# START OF Dataset

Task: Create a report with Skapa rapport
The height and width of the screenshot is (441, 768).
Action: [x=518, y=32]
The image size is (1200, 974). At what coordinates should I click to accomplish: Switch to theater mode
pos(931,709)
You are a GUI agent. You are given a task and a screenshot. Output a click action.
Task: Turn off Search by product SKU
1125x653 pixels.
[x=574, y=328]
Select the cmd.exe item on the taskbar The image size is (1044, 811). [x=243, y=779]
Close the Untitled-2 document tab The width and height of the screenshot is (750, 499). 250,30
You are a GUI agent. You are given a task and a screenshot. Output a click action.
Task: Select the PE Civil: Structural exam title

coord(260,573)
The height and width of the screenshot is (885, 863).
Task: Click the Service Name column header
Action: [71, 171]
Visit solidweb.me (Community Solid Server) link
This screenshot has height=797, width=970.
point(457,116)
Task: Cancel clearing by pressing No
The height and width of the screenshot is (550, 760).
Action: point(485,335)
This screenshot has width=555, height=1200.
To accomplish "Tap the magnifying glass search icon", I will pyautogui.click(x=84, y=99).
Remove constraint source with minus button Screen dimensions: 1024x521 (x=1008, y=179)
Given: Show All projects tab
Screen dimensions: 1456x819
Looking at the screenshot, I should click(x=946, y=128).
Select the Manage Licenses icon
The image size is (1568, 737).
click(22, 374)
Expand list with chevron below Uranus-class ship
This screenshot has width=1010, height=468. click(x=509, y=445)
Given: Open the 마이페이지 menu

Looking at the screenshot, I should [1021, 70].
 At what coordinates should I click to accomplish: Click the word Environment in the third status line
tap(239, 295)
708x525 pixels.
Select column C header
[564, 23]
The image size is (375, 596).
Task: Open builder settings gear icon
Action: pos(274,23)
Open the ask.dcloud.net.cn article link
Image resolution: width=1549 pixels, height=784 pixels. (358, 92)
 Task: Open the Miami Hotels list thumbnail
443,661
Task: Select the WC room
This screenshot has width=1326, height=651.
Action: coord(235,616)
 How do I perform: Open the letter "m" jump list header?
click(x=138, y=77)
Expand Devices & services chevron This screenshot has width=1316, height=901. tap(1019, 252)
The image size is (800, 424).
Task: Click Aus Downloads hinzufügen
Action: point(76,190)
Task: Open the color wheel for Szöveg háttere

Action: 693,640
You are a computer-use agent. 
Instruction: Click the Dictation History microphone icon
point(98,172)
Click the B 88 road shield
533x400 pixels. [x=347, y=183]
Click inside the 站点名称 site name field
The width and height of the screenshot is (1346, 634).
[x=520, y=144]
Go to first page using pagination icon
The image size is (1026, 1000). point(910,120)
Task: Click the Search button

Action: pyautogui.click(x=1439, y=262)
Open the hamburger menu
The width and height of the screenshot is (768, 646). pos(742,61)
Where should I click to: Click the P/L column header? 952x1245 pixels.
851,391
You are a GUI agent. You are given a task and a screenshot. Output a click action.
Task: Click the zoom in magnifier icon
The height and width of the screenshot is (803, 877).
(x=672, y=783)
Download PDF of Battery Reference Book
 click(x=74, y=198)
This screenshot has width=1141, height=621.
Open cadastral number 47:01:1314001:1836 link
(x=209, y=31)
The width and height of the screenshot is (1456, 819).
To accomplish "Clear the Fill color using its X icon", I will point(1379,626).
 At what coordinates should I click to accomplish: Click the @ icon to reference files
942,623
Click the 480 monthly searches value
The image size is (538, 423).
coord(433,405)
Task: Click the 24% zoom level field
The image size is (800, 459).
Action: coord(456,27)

# END OF Dataset

Reproduce all of the items above, switching "taskbar" to "dock" and keeping everything else as it is.

Task: Create a report with Skapa rapport
The height and width of the screenshot is (441, 768).
Action: [x=518, y=32]
The image size is (1200, 974). At what coordinates should I click to accomplish: Switch to theater mode
pos(931,709)
You are a GUI agent. You are given a task and a screenshot. Output a click action.
Task: Turn off Search by product SKU
1125x653 pixels.
[x=574, y=328]
Select the cmd.exe item on the dock The image size is (1044, 811). [x=243, y=779]
Close the Untitled-2 document tab The width and height of the screenshot is (750, 499). 250,30
You are a GUI agent. You are given a task and a screenshot. Output a click action.
Task: Select the PE Civil: Structural exam title

coord(260,573)
The height and width of the screenshot is (885, 863).
Task: Click the Service Name column header
Action: [71, 171]
Visit solidweb.me (Community Solid Server) link
This screenshot has height=797, width=970.
point(457,116)
Task: Cancel clearing by pressing No
The height and width of the screenshot is (550, 760).
Action: point(485,335)
This screenshot has width=555, height=1200.
To accomplish "Tap the magnifying glass search icon", I will pyautogui.click(x=84, y=99).
Remove constraint source with minus button Screen dimensions: 1024x521 (x=1008, y=179)
Given: Show All projects tab
Screen dimensions: 1456x819
Looking at the screenshot, I should click(x=946, y=128).
Select the Manage Licenses icon
The image size is (1568, 737).
click(22, 374)
Expand list with chevron below Uranus-class ship
This screenshot has width=1010, height=468. click(x=509, y=445)
Given: Open the 마이페이지 menu

Looking at the screenshot, I should [1021, 70].
 At what coordinates should I click to accomplish: Click the word Environment in the third status line
tap(239, 295)
708x525 pixels.
Select column C header
[564, 23]
The image size is (375, 596).
Task: Open builder settings gear icon
Action: pos(274,23)
Open the ask.dcloud.net.cn article link
Image resolution: width=1549 pixels, height=784 pixels. (358, 92)
 Task: Open the Miami Hotels list thumbnail
443,661
Task: Select the WC room
This screenshot has width=1326, height=651.
Action: coord(235,616)
 How do I perform: Open the letter "m" jump list header?
click(x=138, y=77)
Expand Devices & services chevron This screenshot has width=1316, height=901. tap(1019, 252)
The image size is (800, 424).
Task: Click Aus Downloads hinzufügen
Action: point(76,190)
Task: Open the color wheel for Szöveg háttere

Action: 693,640
You are a computer-use agent. 
Instruction: Click the Dictation History microphone icon
point(98,172)
Click the B 88 road shield
533x400 pixels. [x=347, y=183]
Click inside the 站点名称 site name field
The width and height of the screenshot is (1346, 634).
[x=520, y=144]
Go to first page using pagination icon
The image size is (1026, 1000). point(910,120)
Task: Click the Search button

Action: pyautogui.click(x=1439, y=262)
Open the hamburger menu
The width and height of the screenshot is (768, 646). pos(742,61)
Where should I click to: Click the P/L column header? 952x1245 pixels.
851,391
You are a GUI agent. You are given a task and a screenshot. Output a click action.
Task: Click the zoom in magnifier icon
The height and width of the screenshot is (803, 877).
(x=672, y=783)
Download PDF of Battery Reference Book
 click(x=74, y=198)
This screenshot has width=1141, height=621.
Open cadastral number 47:01:1314001:1836 link
(x=209, y=31)
The width and height of the screenshot is (1456, 819).
To accomplish "Clear the Fill color using its X icon", I will point(1379,626).
 At what coordinates should I click to accomplish: Click the @ icon to reference files
942,623
Click the 480 monthly searches value
The image size is (538, 423).
coord(433,405)
Task: Click the 24% zoom level field
The image size is (800, 459).
Action: coord(456,27)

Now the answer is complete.